One of Guelph many community garden sites on public land.

  • Biked and hiked local trails: 
    • What I learned:  how fortunate Guelph is to have the Arboretum, the Royal Rec Trail and the Speed and Eramosa rivers.  I was also reminded how many gaps and broken links we have in our system, and the need for additional resources to address trail deficiencies if we are truly serious about active transportation.
  • Attended the Hip concert broadcast in Market Square
    • What I learned:  we need more community building events like this that draw people into the Square.  The buzz was palpable, and it wasn’t really all about the Hip.  Many of those I talked to were energized by being drawn together into a public space on a summer night.  The music was secondary.
  • Hillside Festival, Art on the Street and PorchFest:
    • What I learned:   Music, art, dance, film, etc. festivals ebb and flow like all ventures. Supporting the arts is a community responsibility.  Not merely through grant funding, but through attendance.  It’s good for the economy…and even better for the soul.

Local musicians Sam Boer and Anita Gazzola share their talents at the first annual Junction PorchFest.

  • Played Pokemon Go:
    • What I learned:   Public art and public space are underutilized and underappreciated.  I first observed larger-than-average gatherings of people at McCrae House, the Garbasaurus sculpture in Royal City Park, Market Square, and other public art installations in late July.  My son enlightened me what was happening and downloaded the app for me (purely for research purposes of course).  It was an fascinating experiment in people-watching and listening.  I overheard youth (and grown-ups too) commenting that they had never noticed these places before.
  • Attended 9th Annual Kirking Service:
    • What I learned:  Our cultural and architectural heritage are an integral part of our city identity. Guelph is unique. We were founded by a novelist-entrepreneur, on the traditional territory of the Attawandaron people, with a world-class university, two rivers and an environmental conscience.  We are not like everyone else.  We must actively work to preserve what is special about our city.

James Gordon (Ward 2) sports a family heirloom kilt, with June Hofland (Ward 3), Leanne Piper (Ward 5), and Phil Allt. (Ward 3), at 9th Annual Kirking Event.

Returning to Council work today, I am confident that my summer non-vacation has served me well….




Ward 5 Hero: Peter Gow

It’s time for a little #TBT twist on our weekly Ward 5 hero!   There have been many individuals throughout Guelph’s history who have shaped our city — and Ward 5 in particular.  One of those individuals was Peter Gow.  This week’s Ward 5 hero was born in Johnstone, Scotland in 1818.

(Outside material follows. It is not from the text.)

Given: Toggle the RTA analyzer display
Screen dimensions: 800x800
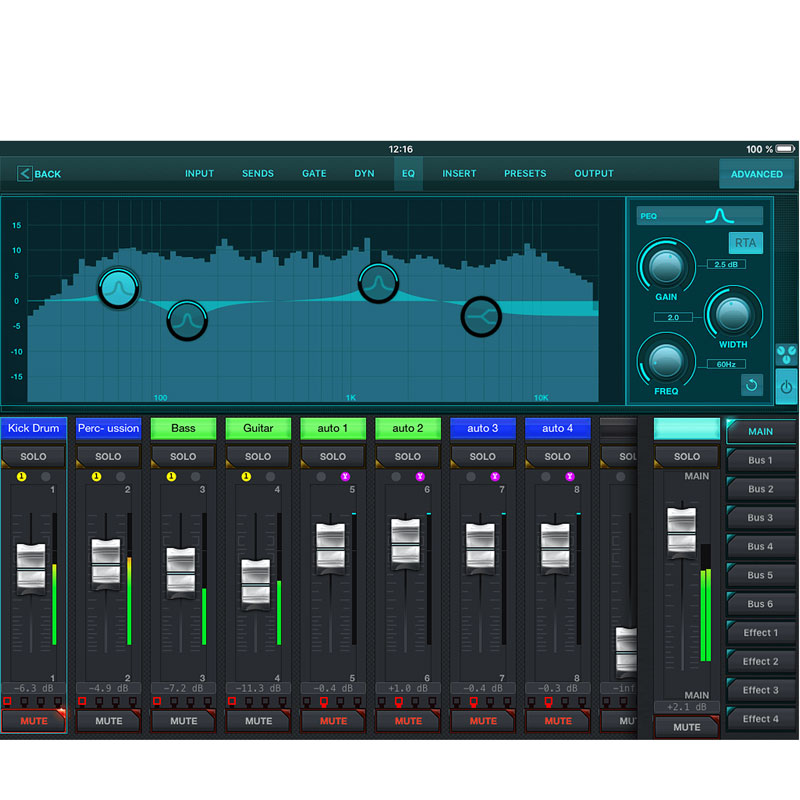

Gow arrived in Guelph around 1850, acquiring land on the south side of the Speed River where he built a mill and a tannery.  It was the first industrial complex in what would later become Ward 5, which opened up the land for rapid residential development to house workers for his mills, quarries for building stone, estate lots, and access to agricultural land to support the growing city population.  He built a wooden bridge across the river where the mill pond was constructed, which was later replaced by the stone one-lane bridge still present today, known as Gow’s Bridge.

Gow was active in local politics, serving on the school board, town council and served as a reeve and mayor.  In 1867, the year of Confederation, he was Guelph’s first Member of Parliament, and was re-elected in 1871 and 1875 to serve the riding of Wellington South.  He was the first Provincial Secretary and Registrar of Ontario.  Most significantly, during the time of this provincial appointment in 1872, the Government of Ontario chose Guelph as the site of the new Ontario Agricultural College.  The presence of the University of Guelph is a key feature of Ward 5 today.

Gow died in Guelph in 1886.  His presence in Ward 5 is still felt today, which makes him a worthy Ward 5 hero.


Gow’s Mill and Bridge, prior to 1890.  Image from McCord Museum (M991.9.2.164), Quebec.